Europese samenwerking om van best practices de standaard te maken
Hoe zorgen we ervoor dat medisch beeldvormings- en bestralingsdeskundigen (MBB’ers) en dosisplanners in protonencentra in Europa het eens worden over de beste manier van werken (best practices), zodat deze werkwijzen overal gebruikt gaan worden en patiënten de beste protonentherapie krijgen die er op dat moment is?
Het is het doel van het Europese onderzoeksproject Towards a sustainable RTT Network (TaSeRnet), waarin HollandPTC samenwerkt met hogeschool InHolland, de Technische Universität Dresden, Aarhus University en Wielkopolskie centrum onkologii. Een project van 3 jaar waarin de verschillende partners onderdelen voor hun rekening nemen. HollandPTC startte het project met het organiseren van een internationale workshop en een Delphi studie om verschillende best practices vast te stellen; wat vinden MBB’ers de beste manier van werken?
Advanced practitioners Jenneke Jacobs en Eva van Weerd werken vanuit HollandPTC aan het project.
Jenneke vertelt: “Het was een druk en mooi jaar. Een paar maanden nadat we hoorden dat de subsidie was toegekend, ontvingen we de deelnemers al voor de 2-daagse workshop. En dit jaar presenteerden we op het congres van de European Society for Radiotherapy and Oncology (ESTRO) de eerste resultaten van de Delphi studie.”
Best practices in kaart voor betere protonentherapie
Aan de hand van een van de best practices legt Jenneke uit wat ze precies gedaan hebben. “Het doel van TaSeRnet is om voor verschillende stappen in het werk van een MBB’er het eens te worden welke manier van werken het beste is. Vooraf waren 7 workflows, stappen in de behandeling van de patiënt waarbij de MBB’er hoofdzakelijk betrokken is, al vastgelegd. We hebben per stap aan een groep MBB’ers uit Europa gevraagd of ze verwachten dat voor deze stap best practices vastgesteld kunnen worden, maar ook hoe belangrijk het is als dit gebeurt.”

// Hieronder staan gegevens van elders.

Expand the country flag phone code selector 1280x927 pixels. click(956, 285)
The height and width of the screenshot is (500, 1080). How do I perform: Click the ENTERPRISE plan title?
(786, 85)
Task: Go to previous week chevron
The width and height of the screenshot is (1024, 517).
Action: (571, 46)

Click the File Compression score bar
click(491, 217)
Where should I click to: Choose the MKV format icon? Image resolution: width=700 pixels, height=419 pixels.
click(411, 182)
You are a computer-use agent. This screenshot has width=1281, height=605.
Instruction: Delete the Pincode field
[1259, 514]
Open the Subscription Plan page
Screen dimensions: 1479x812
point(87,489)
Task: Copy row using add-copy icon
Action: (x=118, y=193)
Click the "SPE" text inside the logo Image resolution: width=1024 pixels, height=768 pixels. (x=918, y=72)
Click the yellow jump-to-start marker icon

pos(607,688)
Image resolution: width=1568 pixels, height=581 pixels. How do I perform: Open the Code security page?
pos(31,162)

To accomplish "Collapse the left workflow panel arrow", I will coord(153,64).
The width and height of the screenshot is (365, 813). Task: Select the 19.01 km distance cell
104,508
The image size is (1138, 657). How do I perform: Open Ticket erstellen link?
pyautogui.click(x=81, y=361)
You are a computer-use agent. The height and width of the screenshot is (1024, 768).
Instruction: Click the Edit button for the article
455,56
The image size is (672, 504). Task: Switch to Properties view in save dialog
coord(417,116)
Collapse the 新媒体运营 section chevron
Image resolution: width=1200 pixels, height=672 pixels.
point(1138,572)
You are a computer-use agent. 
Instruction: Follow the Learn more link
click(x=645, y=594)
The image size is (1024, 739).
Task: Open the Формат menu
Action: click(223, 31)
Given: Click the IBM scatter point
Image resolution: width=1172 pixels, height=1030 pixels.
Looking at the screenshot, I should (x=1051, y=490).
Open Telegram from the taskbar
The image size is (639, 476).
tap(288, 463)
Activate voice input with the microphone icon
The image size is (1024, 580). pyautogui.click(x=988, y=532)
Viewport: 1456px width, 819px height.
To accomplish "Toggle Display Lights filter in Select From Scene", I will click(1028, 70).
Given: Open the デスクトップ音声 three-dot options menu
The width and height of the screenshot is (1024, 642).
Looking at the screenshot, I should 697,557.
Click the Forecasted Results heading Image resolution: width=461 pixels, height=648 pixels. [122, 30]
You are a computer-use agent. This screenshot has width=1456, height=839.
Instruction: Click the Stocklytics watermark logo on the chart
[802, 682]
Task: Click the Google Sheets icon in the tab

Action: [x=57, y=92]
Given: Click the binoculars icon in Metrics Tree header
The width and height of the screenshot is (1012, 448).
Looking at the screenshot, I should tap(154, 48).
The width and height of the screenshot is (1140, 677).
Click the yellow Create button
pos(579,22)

Een van de mogelijke best practices is het intekenen van risico organen. Voordat een bestralingsplan gemaakt wordt, worden op de CT scan van een patiënt de organen aangegeven die in of vlakbij het te bestralen gebied liggen. “Dit doen we om ervoor te kunnen zorgen dat deze organen zo min mogelijk straling krijgen. Uit de vragenlijst bleek dat de MBB’ers verwachtten dat hier een best practice uit zou komen en zij vonden het belangrijk dat dit gebeurt. We hebben het intekenen van organen dus als onderwerp besproken tijdens de workshop.”

Internationaal onderzoek naar de beste manier van werken voor MBB’ers
“Tijdens de workshop discussieerden de deelnemers over de mogelijke best practices en gaven aan welke zij het belangrijkst vonden. Het intekenen van risico organen werd belangrijk gevonden en dus was dit een van de onderwerpen voor de Delphi studie. Bij een Delphi-studie, genoemd naar het orakel van Delphi, vraag je in meerdere rondes de mening van experts. Na iedere ronde verwerk je de meningen en pas je waar nodig je bewering aan, om het op deze manier eens te worden.
We zijn gestart met de bewering dat alleen een radiotherapeut organen zou mogen intekenen, en dat dit dus niet door een MBB’er of dosisplanner gedaan mag worden. Daar waren veel experts het niet mee eens, maar er was ook onduidelijkheid over de bewering. In de 2 volgende rondes hebben we de bewering aangepast naar dat MBB’ers en dosisplanners wel organen mogen intekenen, als dit wordt gecontroleerd door een radiotherapeut. Uiteindelijk was 74% van de experts het er mee eens en dit betekent dat we consensus op deze best practice hebben bereikt.”
“Het volgende onderdeel in het TaSeRnet project is dat de best practices verder uitgewerkt worden in concretere richtlijnen. Tegelijkertijd is een uitwisselingsprogramma gestart en gaan MBB’ers uit verschillende landen bij elkaar op bezoek, om mee te kijken en te leren van elkaar. Maar ook om de vastgestelde best practices te testen en desnoods bij te stellen. TaSeRnet is een bijzonder project, voor het eerst is er op deze schaal een Europese samenwerking rondom richtlijnen van het werk van MBB’ers.”